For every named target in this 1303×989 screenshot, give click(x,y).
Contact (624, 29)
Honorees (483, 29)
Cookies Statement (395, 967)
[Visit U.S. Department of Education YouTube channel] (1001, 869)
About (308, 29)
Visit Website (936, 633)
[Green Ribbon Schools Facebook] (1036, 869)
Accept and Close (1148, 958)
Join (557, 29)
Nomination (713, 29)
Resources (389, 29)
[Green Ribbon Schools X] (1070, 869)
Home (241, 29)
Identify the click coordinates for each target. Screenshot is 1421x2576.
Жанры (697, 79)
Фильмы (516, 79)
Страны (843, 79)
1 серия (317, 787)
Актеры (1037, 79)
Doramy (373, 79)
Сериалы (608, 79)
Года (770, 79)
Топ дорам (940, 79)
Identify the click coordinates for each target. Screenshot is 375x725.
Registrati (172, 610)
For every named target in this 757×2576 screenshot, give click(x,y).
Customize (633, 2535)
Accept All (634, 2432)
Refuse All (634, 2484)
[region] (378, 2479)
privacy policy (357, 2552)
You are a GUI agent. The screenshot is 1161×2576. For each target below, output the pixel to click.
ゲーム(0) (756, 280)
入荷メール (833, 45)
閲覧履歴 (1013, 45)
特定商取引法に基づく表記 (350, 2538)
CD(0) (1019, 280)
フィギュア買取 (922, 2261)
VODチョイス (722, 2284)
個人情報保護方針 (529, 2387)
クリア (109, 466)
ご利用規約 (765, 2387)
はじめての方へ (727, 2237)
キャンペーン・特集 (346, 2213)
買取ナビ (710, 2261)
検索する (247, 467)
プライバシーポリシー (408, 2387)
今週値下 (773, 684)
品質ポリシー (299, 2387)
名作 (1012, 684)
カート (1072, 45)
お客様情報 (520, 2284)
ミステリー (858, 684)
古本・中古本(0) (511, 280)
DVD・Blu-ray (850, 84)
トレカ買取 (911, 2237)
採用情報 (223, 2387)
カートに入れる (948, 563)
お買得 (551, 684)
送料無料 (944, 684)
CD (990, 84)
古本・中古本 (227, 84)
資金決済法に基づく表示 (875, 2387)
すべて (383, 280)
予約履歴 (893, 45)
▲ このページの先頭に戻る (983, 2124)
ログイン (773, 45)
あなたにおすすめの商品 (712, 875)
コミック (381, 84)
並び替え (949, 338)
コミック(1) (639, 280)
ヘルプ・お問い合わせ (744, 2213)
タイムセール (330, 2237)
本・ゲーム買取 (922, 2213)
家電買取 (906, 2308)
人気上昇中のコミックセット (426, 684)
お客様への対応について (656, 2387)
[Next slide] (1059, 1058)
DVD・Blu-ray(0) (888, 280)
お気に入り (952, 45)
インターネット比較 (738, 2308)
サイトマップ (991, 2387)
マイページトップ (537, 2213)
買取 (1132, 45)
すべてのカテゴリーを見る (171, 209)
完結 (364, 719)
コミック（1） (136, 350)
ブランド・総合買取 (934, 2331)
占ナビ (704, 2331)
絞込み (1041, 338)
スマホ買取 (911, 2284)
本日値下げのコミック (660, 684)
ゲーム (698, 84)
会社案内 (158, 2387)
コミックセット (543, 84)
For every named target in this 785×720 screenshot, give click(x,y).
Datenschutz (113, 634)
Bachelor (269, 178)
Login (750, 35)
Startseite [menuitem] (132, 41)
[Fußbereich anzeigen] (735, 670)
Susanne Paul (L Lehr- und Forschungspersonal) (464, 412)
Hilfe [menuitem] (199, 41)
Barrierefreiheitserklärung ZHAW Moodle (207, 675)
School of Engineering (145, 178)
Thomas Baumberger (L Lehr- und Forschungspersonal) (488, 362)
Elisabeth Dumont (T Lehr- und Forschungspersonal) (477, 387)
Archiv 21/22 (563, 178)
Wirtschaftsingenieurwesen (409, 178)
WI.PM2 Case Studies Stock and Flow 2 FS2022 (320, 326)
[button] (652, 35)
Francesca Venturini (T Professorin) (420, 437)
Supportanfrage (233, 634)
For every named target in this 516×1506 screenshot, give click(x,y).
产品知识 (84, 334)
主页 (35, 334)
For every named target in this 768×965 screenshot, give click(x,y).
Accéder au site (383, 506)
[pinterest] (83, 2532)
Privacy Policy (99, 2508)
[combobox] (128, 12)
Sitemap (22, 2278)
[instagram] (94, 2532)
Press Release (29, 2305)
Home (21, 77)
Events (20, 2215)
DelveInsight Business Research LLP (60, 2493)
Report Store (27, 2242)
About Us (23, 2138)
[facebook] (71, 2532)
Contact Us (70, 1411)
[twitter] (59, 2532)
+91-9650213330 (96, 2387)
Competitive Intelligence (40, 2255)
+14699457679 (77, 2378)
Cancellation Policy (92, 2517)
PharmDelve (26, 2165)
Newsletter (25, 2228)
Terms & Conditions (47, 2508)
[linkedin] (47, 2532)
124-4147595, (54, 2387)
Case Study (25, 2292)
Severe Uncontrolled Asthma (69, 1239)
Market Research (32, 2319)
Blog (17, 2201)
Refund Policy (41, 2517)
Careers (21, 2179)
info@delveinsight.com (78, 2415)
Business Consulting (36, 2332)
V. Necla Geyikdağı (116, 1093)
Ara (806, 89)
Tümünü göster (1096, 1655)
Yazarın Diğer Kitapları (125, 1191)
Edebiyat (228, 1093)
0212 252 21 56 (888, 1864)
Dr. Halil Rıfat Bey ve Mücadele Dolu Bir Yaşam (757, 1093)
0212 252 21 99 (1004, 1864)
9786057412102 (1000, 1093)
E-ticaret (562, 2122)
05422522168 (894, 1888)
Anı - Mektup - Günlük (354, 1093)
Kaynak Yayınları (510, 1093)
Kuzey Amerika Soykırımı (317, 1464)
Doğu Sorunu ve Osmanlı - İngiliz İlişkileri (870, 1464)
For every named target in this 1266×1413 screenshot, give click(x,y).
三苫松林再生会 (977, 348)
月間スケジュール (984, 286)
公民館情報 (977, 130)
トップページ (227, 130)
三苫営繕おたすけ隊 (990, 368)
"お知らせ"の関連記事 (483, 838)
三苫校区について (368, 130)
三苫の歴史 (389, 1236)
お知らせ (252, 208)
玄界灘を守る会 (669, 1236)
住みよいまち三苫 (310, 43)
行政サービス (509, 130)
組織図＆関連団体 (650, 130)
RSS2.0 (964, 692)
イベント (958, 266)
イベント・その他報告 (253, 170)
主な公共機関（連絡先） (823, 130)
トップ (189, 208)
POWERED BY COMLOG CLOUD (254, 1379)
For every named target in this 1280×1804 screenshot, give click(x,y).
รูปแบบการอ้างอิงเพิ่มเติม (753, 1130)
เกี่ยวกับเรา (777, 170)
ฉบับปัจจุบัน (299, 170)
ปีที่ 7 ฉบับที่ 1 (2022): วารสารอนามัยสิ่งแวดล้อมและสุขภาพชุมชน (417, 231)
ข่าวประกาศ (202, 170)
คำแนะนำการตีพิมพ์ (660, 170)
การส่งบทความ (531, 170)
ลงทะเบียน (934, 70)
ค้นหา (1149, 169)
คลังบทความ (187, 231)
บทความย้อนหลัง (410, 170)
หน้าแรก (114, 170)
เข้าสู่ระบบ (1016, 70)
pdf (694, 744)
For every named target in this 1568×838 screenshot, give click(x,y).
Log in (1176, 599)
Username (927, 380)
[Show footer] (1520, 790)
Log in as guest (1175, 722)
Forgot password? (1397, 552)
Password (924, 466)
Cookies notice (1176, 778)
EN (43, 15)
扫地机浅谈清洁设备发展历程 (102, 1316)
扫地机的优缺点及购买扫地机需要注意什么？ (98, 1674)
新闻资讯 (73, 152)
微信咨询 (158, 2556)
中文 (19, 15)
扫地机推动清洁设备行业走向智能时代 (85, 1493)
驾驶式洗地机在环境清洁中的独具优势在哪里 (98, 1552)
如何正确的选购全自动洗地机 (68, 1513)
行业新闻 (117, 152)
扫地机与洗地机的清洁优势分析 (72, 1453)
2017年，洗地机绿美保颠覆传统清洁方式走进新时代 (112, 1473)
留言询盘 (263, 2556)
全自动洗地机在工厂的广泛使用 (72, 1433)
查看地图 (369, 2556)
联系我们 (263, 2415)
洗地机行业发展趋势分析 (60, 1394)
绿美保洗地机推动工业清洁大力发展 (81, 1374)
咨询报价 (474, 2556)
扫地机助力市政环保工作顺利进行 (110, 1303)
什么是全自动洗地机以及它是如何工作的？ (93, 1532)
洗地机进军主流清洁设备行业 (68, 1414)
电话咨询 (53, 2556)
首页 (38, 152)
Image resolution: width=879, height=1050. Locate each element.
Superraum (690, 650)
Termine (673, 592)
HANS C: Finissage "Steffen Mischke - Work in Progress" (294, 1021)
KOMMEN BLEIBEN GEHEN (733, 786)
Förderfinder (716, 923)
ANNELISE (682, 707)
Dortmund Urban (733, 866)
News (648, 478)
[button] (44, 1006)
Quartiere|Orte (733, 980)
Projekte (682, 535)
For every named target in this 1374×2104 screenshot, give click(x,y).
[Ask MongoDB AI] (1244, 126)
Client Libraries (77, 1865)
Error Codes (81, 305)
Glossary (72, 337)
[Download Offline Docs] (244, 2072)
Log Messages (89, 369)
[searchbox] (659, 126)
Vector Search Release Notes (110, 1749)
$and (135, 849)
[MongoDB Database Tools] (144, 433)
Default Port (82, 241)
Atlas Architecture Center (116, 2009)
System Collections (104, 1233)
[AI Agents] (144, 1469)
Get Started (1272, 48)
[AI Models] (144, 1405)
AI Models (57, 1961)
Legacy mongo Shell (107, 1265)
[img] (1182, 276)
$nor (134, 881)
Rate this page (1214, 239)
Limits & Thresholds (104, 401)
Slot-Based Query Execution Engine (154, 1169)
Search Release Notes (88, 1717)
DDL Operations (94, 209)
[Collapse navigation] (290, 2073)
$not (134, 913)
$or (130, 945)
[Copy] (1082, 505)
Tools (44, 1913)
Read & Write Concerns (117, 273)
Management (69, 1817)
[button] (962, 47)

◇ ◇ ◇

Treść zadania: Ułóż jako dwukolumnowy plik CSV z kolumnami „wejście” i „wyjście” same rekordy, zaczynając od ich początku i kończąc na wierszu z „Customize (633, 2535)”, włącznie z nim. Każdy rekord ma dać jeden wiersz z tekstem i odpowiedzią, każde w osobnym polu w cudzysłowie, a podziały wierszy zamień na spacje.

Rozwiązanie zadania:
wejście,wyjście
"For every named target in this 1303×989 screenshot, give click(x,y). Contact","(624, 29)"
"Honorees","(483, 29)"
"Cookies Statement","(395, 967)"
"[Visit U.S. Department of Education YouTube channel]","(1001, 869)"
"About","(308, 29)"
"Visit Website","(936, 633)"
"[Green Ribbon Schools Facebook]","(1036, 869)"
"Accept and Close","(1148, 958)"
"Join","(557, 29)"
"Nomination","(713, 29)"
"Resources","(389, 29)"
"[Green Ribbon Schools X]","(1070, 869)"
"Home","(241, 29)"
"Identify the click coordinates for each target. Screenshot is 1421x2576. Жанры","(697, 79)"
"Фильмы","(516, 79)"
"Страны","(843, 79)"
"1 серия","(317, 787)"
"Актеры","(1037, 79)"
"Doramy","(373, 79)"
"Сериалы","(608, 79)"
"Года","(770, 79)"
"Топ дорам","(940, 79)"
"Identify the click coordinates for each target. Screenshot is 375x725. Registrati","(172, 610)"
"For every named target in this 757×2576 screenshot, give click(x,y). Customize","(633, 2535)"